Several buildings collapsed and 80 people were killed outside an adjacent mosque, but Fadlallah survived.

  Chapter Fifteen

  A New Enemy

  Israel’s intelligence community and the IDF were slow to realize that they faced a very potent enemy in Hezbollah. The wake-up blast came in November 1983: a suicide car bomb that toppled an office building used by Shin Bet as its local headquarters in the port city of Tyre. Twenty-eight Israelis were killed, as well as 32 Lebanese prisoners held inside. Shin Bet’s official history calls that the first suicide attack against an Israeli target.

  That historical version is challenged, however, because an even taller building nearby—used by Shin Bet and the army—suffered a devastating explosion one year earlier.
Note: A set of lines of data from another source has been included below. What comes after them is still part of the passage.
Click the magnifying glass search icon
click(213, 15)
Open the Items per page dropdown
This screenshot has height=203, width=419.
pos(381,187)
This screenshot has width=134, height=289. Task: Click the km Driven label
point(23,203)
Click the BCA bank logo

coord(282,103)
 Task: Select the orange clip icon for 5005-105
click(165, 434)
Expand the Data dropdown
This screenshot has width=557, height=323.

It caused the deaths of 78 Israelis and around two dozen Arab detainees. A senior military investigatory committee’s official conclusion was that the first blast was an accident caused by a gas leak, yet the Lebanese media have always boasted that it was a Hezbollah attack.
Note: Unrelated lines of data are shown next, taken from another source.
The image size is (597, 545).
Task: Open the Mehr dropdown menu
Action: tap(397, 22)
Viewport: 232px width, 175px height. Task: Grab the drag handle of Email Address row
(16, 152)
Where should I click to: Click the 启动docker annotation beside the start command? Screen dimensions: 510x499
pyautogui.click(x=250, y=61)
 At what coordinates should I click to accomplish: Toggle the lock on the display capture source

  Some Israeli investigators agree with the Hezbollah version, and they reveal that part of the car and a leg of the suicide bomber were found in the rubble weeks later. Still, Israel has stuck to the official version of a gas explosion.

  The Mossad and Aman intensively probed into the second blast, hoping to trace the bombers to a specific location. Before long, there was a strong focus on Iran’s ambassador in Damascus, Ali Akbar Mohtashemi. They concluded that he was the key link between Iran, providing logistical support and training, and Hezbollah men carrying out terrorist operations. They suspected that the ambassador was also involved in plotting the major suicide attacks on the Marines barracks and the U.S. embassy in Beirut.

  In the tradition of sending letter bombs in the 1960s to German scientists and in the 1970s to Palestinian terrorists, a parcel was mailed to Mohtashemi in February 1984 at the Iranian embassy in Damascus. It contained a booby-trapped Muslim holy book, a Quran. It exploded but failed to achieve the entire goal: Mohtashemi lost his right hand and part of his left hand, but he survived.